» Exercise prompt: In the records below, find the line containing "The image size is (857, 539)." and print it and every line after it exactly, through the end. Skip pictures.
-*-
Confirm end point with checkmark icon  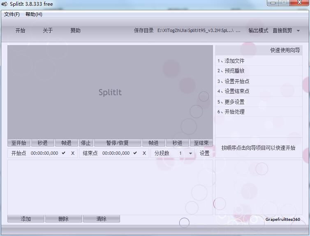pos(135,153)
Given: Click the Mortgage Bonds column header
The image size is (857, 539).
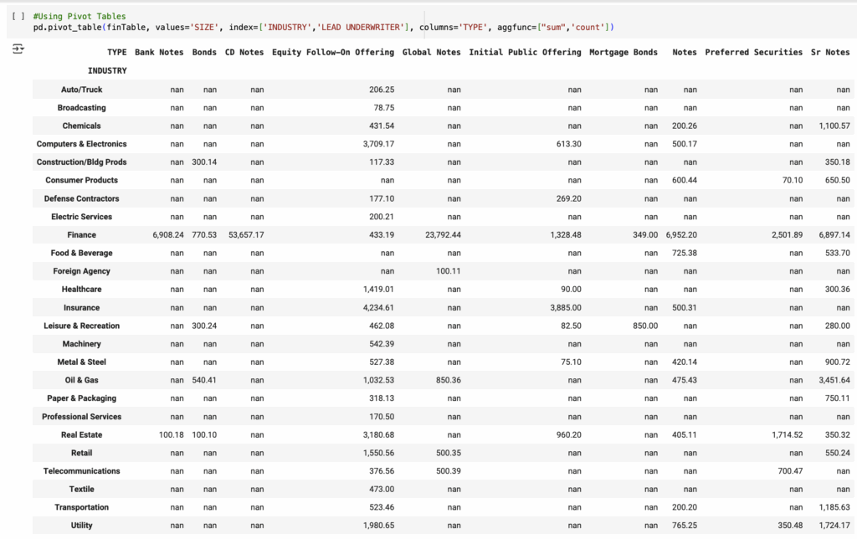Looking at the screenshot, I should click(624, 52).
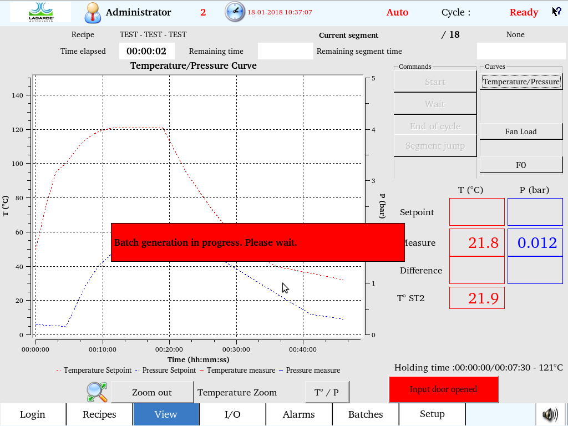Open the Recipes tab
This screenshot has height=426, width=568.
coord(99,414)
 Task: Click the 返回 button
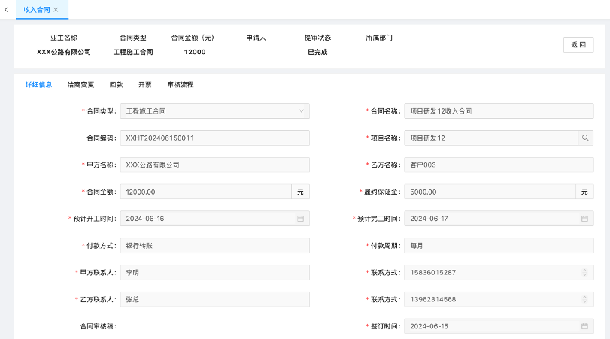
-*-
» Exercise answer:
The image size is (857, 539).
Looking at the screenshot, I should click(624, 52).
Open the Recipes tab
This screenshot has height=426, width=568.
coord(99,414)
 Task: Click the 返回 button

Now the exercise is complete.